Imagine a Christmas tree. Not just any Christmas tree, but a fir tree rising several stories high, towering over the luxe shopping village of Beverly Hills, 'The Grove'. It seems impossible that it would be real as one rushes to the concrete rim of multilevel parking site to gaze out at it.
"No, it can't be real." one decides. "It is fake." But it was not.
We had gone out for an afternoon's jaunt, milking the last drops from Christmas vacation, the last sugary, peppermint sparkly drops from what has been a wonderful season, carefully planned and honored. We were not disappointed. Santa's sleigh flew overhead, his reindeer pawing at the air, exhilarating and precarious.
We approached the tree, still convinced it was an artificial illusion. Standing at the base, it seemed to rise into an apex one could not deduce. It seemed to go on forever, with ornaments as big as a man's head. People tentatively touched the needles. Then an old woman spoke.
"The tree is real. And it is all one tree."
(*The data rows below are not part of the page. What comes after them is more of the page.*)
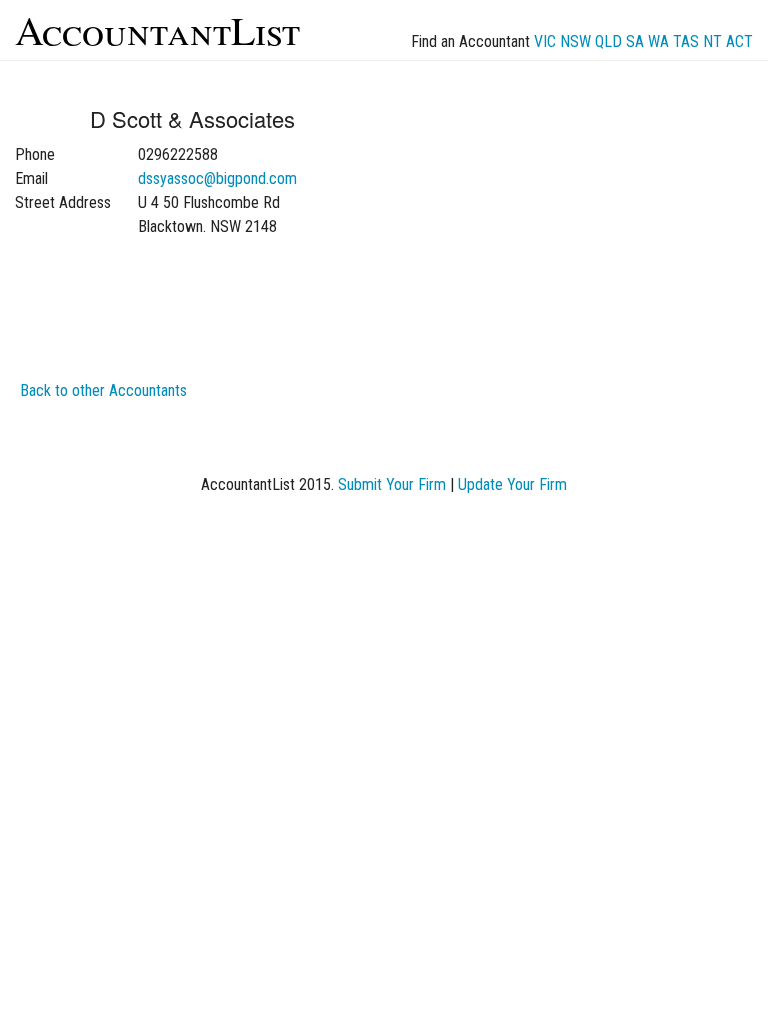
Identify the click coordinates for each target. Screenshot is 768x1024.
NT (712, 41)
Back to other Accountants (103, 390)
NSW (575, 41)
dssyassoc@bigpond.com (217, 178)
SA (635, 41)
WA (658, 41)
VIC (545, 41)
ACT (739, 41)
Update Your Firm (512, 484)
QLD (608, 41)
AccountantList (157, 29)
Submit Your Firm (392, 484)
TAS (686, 41)
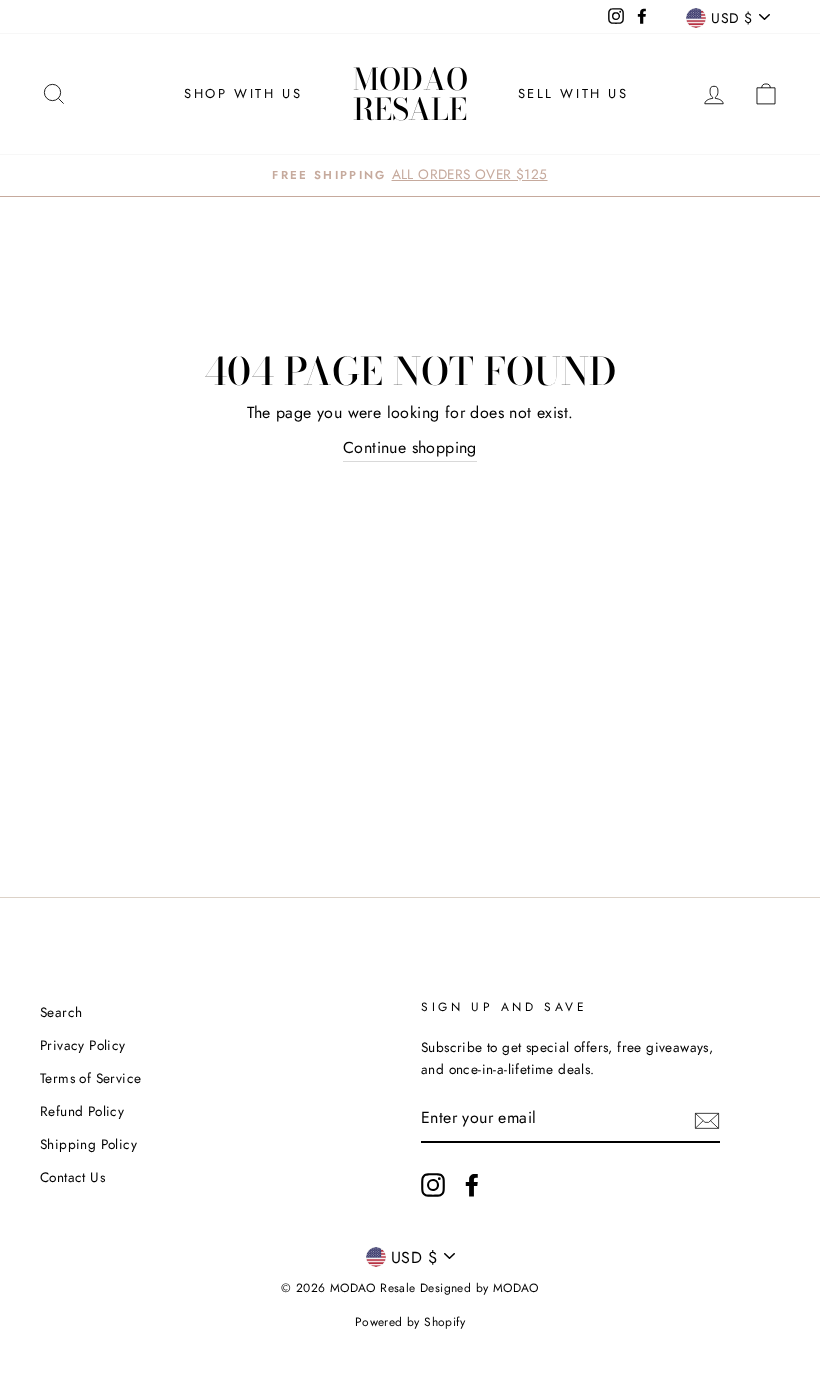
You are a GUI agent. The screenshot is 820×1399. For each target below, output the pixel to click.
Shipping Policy (88, 1144)
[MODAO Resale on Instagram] (433, 1185)
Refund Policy (82, 1111)
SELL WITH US (573, 93)
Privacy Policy (83, 1045)
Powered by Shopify (410, 1322)
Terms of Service (90, 1078)
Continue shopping (410, 447)
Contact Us (72, 1177)
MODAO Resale (410, 94)
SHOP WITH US (243, 93)
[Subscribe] (707, 1119)
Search (61, 1012)
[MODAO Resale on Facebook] (472, 1185)
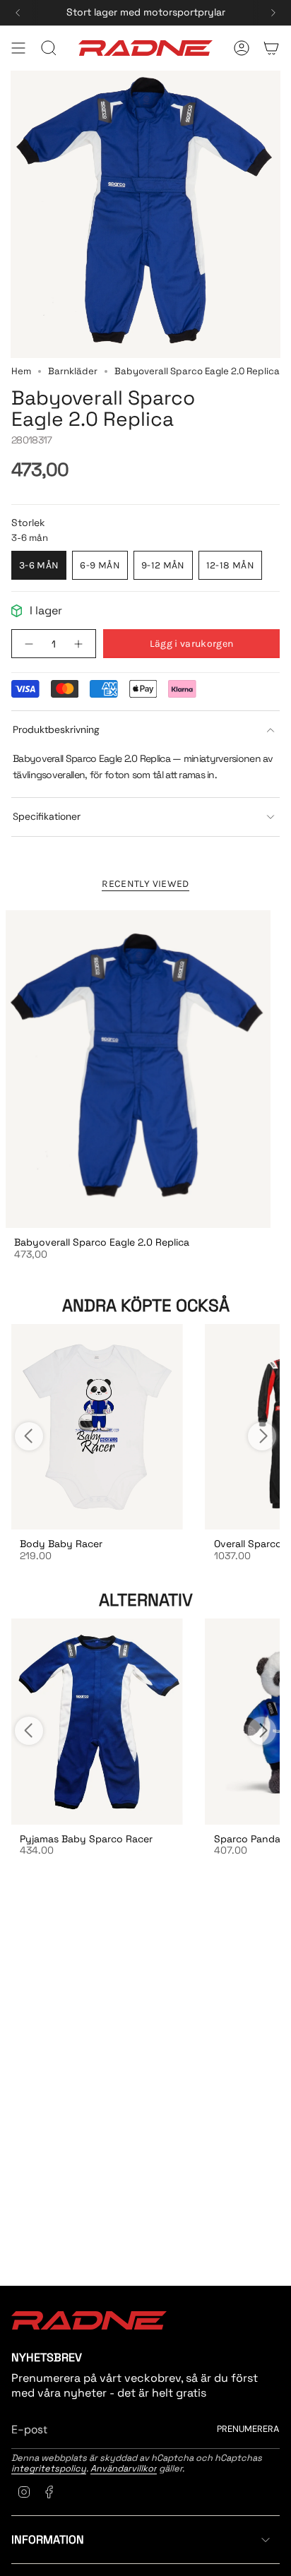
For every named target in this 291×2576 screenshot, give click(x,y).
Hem (21, 371)
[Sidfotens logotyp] (89, 2320)
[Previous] (17, 12)
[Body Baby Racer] (97, 1427)
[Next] (273, 12)
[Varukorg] (271, 48)
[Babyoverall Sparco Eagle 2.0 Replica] (138, 1069)
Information (47, 2539)
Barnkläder (72, 371)
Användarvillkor (123, 2468)
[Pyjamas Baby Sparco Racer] (97, 1721)
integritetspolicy (48, 2468)
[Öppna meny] (18, 48)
Amazed, we ran around to look at a sign the management had erected. It was a 100 foot tall White Fir tree harvested from the forests of Northern California. It was 86 years old. After this time, such trees either succumb to disease or fall because of their great weight. It was harvested to this glorious end, strung with thousands of ornaments and even more thousands of densely wrapped lights. What a wonderful glorious end for its long and anonymous life.
This tree was even larger than the one at New York's Lincoln Center, a natural marvel, and a marvel of frozen time. "Eighty Six years..." I thought, looking into the dense web of branches to its improbably strong core. What was happening when this great tree was a sapling?
It was another world, unrecognizable from the fast-paced knowledge based information linked world of today. It was a smaller world, and a world so unfathomably large that peoples and cultures never mingled. When this tree was a sapling, there was no aviation, no sports cars... heck, there were barely cars. As I stood in the heart of Hollywood, I thought of the time again.
When this tree was a sapling it would have been 1921. There weren't even talkies then. It was the days of Rudolf Valentino, Theda Bara, nouveau Vamps and throwbacks to Edwardian angels. And here we were, standing in wonder at the base of this gigantic tree. How many people had lived, loved, bred and died within the span of its life's journey that brought it to this moment? The world has changed, shifted, morphed. I felt so much time, so much life, so much silence of this great plant wash over me. It gave me chills.
After the holidays, the tree will give yet more gifts to man, mulch and firewood. Fourteen new white fir trees will be planted in its place. Surely not all of them will survive, but if one lives as long and strong as this one, what kind of world will it find in 2093?